Walks with URL URL are slow

Post Reply
jens.ni
Posts: 3
Joined: Thu Oct 13, 2011 4:41 am

Walks with URL URL are slow

Post by jens.ni »

We have one Webinator-Server (Webinator 5.1.50-Windows).
There are about 20 profiles defined.
They all have a similar configuration.
Since some weeks (or months, we have no history) we're having problems with two profiles: one runs extremely slow, the other is hanging somehow.


Slow profile
-------------------
Configuration of the profile
Base URL: http://www.intranet.company.com
Robots.txt: no
Meta: yes
Placeholder: yes
Extensions: .html .htm .txt .pdf .doc .dot .xls .docx .xlsx .ppt .pptx .swf .zip
Exclusions: 5 custom exclusions
Crawl Delay: 0
Threads: 2
Servers: 2
Verbosity: 4
Rewalk Type: New
URL URL: http://www.intranet.company.com/spiderpage
Required REX: http://www.intranet.company.com/


We discovered that, if we do not specify an "URL URL", the walk runs very fast.

Without "URL URL" specified:
- Webinator walks every 5100 site on www.intranet.company.com
- CPU is about 50-70%
- Duration is about 10 minutes

With "URL URL" specified:
- There are "only" 1800 URLs specified in the URL-File
- CPU is at 100% during the whole walk
- Duration is about 6 hours
- We can find some errors in the vortex.log
"Timeout reading from www.intranet.company.com in the function htbuf_readnblk" and "Cannot read from www.intranet.company.com: An existing connection was forcibly closed by the remote host in the function htbuf_readnblk"




Hanging profile
-------------------
Similar issues with this profile as with the first one:
Without an "URL URL" specified the walk is fast (about 30 minutes).
But with an "URL URL" specified (6400 pages), the walk hangs up somehow. We stopped the walk after 60 hours....





We have other profiles with an "URL URL" specified; they are not that slow (i.e. 1000 pages, 1 hour).
We also tried to recreate the profiles but with no effect.


Any suggestions?

Kind regards,
Jens
User avatar
mark
Site Admin
Posts: 5513
Joined: Tue Apr 25, 2000 6:56 pm

Walks with URL URL are slow

Post by mark »

Your required rex is not necessary.

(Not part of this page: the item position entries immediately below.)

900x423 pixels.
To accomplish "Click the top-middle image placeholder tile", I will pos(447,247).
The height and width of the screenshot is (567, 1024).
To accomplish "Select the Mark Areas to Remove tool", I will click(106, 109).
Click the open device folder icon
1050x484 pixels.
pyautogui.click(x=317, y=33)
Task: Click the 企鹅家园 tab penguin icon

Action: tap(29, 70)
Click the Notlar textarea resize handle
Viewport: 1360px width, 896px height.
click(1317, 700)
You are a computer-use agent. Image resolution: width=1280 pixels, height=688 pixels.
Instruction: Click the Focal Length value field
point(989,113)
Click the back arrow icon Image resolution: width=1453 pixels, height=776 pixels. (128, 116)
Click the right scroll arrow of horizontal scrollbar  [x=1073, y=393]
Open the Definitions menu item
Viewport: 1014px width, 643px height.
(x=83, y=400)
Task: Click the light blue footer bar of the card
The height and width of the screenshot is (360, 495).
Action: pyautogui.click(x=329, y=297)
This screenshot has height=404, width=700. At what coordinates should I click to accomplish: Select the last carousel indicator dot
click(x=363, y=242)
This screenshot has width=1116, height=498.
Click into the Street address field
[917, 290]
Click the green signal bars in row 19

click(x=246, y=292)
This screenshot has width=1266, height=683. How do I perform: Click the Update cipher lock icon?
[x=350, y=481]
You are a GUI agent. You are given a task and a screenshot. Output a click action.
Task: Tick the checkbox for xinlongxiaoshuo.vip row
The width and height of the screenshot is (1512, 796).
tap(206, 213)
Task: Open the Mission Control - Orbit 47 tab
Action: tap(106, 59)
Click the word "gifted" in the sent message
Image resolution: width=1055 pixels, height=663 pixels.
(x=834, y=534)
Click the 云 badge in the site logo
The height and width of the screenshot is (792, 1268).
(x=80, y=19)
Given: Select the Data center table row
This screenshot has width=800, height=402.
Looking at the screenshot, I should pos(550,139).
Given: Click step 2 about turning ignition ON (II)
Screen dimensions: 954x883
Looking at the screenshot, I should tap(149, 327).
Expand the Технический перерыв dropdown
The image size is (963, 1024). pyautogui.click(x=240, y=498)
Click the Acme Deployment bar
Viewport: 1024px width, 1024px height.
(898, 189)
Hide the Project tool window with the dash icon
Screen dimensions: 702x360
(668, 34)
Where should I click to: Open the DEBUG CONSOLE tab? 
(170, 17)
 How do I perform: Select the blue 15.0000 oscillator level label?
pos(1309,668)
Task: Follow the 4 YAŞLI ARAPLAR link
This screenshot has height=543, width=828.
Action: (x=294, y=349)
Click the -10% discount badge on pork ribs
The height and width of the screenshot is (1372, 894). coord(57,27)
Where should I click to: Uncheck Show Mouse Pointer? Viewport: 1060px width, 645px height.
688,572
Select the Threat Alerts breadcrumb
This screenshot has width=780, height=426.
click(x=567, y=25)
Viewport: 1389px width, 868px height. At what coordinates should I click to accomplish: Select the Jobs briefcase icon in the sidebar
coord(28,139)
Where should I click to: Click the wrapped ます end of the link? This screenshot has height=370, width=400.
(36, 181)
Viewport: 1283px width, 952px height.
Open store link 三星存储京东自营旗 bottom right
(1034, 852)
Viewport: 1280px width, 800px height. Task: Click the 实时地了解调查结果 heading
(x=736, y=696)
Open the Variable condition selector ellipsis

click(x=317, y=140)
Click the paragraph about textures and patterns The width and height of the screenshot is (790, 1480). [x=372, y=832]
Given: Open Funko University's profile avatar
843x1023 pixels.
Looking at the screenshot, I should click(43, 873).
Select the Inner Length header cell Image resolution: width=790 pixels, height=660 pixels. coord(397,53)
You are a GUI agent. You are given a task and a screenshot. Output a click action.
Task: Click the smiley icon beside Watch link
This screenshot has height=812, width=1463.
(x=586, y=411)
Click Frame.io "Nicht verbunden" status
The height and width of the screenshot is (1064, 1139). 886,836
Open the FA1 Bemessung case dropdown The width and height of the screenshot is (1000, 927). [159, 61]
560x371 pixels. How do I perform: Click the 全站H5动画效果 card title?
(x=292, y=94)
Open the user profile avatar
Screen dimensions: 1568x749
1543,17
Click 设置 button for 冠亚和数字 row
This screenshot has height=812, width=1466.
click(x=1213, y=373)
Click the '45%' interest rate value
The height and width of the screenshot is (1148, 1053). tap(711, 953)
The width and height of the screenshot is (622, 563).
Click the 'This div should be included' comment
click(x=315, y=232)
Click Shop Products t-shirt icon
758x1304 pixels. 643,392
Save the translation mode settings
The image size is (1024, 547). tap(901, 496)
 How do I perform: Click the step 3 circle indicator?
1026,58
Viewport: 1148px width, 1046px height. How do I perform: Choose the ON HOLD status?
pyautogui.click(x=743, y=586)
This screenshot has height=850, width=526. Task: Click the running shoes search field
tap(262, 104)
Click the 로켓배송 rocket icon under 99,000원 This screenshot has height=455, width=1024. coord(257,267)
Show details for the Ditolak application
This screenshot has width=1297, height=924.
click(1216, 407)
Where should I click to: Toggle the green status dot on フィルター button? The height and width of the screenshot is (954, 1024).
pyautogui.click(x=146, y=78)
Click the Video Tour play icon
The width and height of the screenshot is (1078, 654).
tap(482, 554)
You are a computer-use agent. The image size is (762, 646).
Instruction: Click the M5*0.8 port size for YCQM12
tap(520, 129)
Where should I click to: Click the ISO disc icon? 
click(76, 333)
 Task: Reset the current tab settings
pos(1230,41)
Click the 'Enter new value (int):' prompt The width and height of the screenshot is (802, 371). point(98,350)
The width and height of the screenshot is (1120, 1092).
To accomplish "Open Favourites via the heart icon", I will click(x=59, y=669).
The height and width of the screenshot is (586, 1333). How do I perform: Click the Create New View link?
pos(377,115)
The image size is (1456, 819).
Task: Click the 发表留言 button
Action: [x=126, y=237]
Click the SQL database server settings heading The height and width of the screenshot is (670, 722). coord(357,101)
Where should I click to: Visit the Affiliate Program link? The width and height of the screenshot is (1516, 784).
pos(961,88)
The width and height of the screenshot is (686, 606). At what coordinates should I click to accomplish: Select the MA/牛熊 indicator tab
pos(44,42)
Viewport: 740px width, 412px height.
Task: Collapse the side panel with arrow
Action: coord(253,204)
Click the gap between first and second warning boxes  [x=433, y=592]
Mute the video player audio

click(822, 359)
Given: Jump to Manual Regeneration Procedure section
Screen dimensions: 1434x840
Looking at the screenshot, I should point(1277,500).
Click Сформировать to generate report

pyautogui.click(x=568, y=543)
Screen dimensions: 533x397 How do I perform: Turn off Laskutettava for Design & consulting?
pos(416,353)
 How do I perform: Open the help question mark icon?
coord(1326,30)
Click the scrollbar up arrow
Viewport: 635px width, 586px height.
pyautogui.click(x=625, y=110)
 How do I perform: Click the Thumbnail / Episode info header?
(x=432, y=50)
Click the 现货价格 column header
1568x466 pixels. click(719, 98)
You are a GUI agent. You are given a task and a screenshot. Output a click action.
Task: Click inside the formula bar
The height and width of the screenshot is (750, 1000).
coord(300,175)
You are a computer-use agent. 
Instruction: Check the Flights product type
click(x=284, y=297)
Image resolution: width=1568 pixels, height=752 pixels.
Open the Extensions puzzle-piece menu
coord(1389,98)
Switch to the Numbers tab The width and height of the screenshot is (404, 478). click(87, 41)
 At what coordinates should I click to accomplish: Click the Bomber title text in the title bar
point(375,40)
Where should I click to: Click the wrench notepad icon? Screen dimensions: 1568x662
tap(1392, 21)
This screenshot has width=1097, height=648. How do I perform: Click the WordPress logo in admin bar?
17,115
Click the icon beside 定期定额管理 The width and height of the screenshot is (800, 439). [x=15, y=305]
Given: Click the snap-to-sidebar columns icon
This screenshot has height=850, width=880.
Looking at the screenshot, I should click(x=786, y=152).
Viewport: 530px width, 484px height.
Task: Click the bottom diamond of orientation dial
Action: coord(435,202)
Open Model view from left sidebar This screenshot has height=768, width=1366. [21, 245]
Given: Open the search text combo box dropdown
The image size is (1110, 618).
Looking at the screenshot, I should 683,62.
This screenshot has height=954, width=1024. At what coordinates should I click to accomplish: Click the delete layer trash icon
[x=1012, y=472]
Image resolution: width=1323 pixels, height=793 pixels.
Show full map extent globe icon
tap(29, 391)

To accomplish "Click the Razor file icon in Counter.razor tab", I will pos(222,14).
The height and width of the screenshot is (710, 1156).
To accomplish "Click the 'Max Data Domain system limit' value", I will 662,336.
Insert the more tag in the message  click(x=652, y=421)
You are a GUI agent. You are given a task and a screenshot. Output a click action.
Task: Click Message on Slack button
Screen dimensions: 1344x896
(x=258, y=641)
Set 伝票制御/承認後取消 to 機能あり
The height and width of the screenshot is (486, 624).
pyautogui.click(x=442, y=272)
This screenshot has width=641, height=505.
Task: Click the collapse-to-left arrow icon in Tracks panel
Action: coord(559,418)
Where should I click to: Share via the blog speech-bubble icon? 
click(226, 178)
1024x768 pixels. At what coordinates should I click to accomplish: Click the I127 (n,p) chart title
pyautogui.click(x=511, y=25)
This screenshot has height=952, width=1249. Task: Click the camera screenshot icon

The walker will stay on the site by default. What's the purpose of your URL URL? You're providing 1800 starting points, not just individual pages, in addition to the starting point listed in base url. If you want to specify specific single pages to index use PAGE URL instead.

From your error message it seems the server is slow or overloaded or is blocking you for hitting it too hard.
jens.ni
Posts: 3
Joined: Thu Oct 13, 2011 4:41 am

Walks with URL URL are slow

Post by jens.ni »

Hi Mark

Thanks for the advice.
We'll check our settings and try again.
jens.ni
Posts: 3
Joined: Thu Oct 13, 2011 4:41 am

Walks with URL URL are slow

Post by jens.ni »

Hi Mark,
Thanks for the advice.
We're using now PAGE URL instead of URL URL and everything works fine.
Kind Regards,
Jens
Post Reply